Wilbur could not say for certain but suggested that Reisinger was on a preliminary list proposed by Farber. While Farber agreed that Reisinger is on the preliminary list of steering committee members, she could not confirm that he would be part of the five-member Park Board. “My understanding is that the commissioners are appointing them under the ordinance they created,” she stated.
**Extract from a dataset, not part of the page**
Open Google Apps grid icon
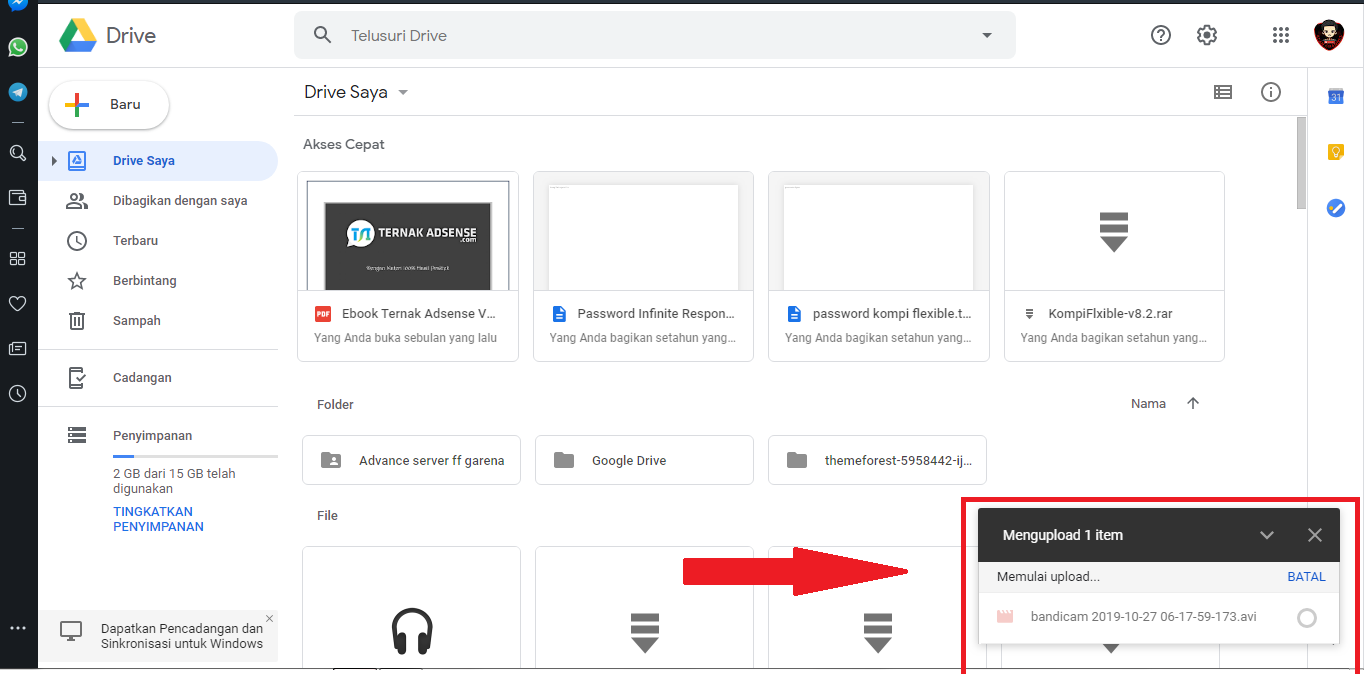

Reisinger has been involved in the park project almost since its inception, but he has not always been in lockstep with the other participants. During the period of limbo, signs for the park have been erected and taken down over disagreements of content and design. Reisinger told the commissioners that he has 35 years of experience working on projects such as this – mostly in the Wyoming Valley – and feels strongly that the Seneca Nation should have a seat at the table.
The commissioners also ratified a set of rules
of conduct for the park that will be posted on the county’s website, www.wycopa.org. Though the regulations are currently geared toward Seneca Trail Park, the commissioners said that the Park Board is intended to be a long-term solution to dealing with any future parks developed under county authority, as well as any trails that may be created or adopted. One such trail is the Iroquois Trail which, commissioner Tom Henry explained, was developed under an authority that is, for practical purposes, inactive. There is a possibility, he suggested, that the Iroquois Trail could be acquired and fall under the authority of the new Park Board. The Seneca Trail, which runs from the border of Monroe Township along Jenks Road, through Seneca Trail Park, and also through Eatonville is maintained by Eaton Township.

2023 Budget Coming Soon

Commissioner Wilbur said that a draft of the county budget for next year is 95 percent complete and should be finished by next week. It will be posted on the county website and advertised by Dec. 7 and approved at the Dec. 29 meeting. There will be no increase in county taxes for residents, he maintained.

Election Runs Smoothly, But Stolen Signs Provoke Commentary

The national mid-term election went off without a hitch in Wyoming County with all votes counted and reported by 10 pm. “We had plenty of paper,” Wilbur joked, in reference to a paper shortage in neighboring Luzerne County that prompted officials there to extend voting hours to 10 pm. While there were no big surprises in the unofficial results in largely Republican Wyoming County, Democratic candidates fared better than expected in other parts of the state. Doug Mastriano garnered nearly 60 percent of the popular vote for governor in Wyoming County, over Josh Shapiro, but Shapiro was declared the winner with more than 55 percent of the state vote count. One of the most hotly contested Senate seats in the nation was narrowly won by Democrat John Fetterman, though Republican Mehmet Oz took 62 percent of the Wyoming County vote.

Wyoming County Democrats took to social media in a big way over the past week as they were seeing their candidate’s signs disappear almost as quickly as they were put up. County resident Bonnie deLyon dropped a hand full of broken zip strips on the commissioners’ table that she said were left behind by Republicans cutting large Shapiro signs from their frames. Those that weren’t removed entirely, she noted, were eclipsed by Mastriano signs placed directly in front of them.

I believe that the Republican Committee needs to take responsibility for this,” deLyon told Wilbur. “We’re supposed to be civil people.”

Why are you blaming the Republican Committee?” Wilbur responded. “It happened on both sides.”

Commissioner Henry agreed, saying that numerous signs related to his campaigns for commissioner have been stolen over the years and that, when he tried to involve the police, he was told that the perpetrator has to be caught in action to be charged.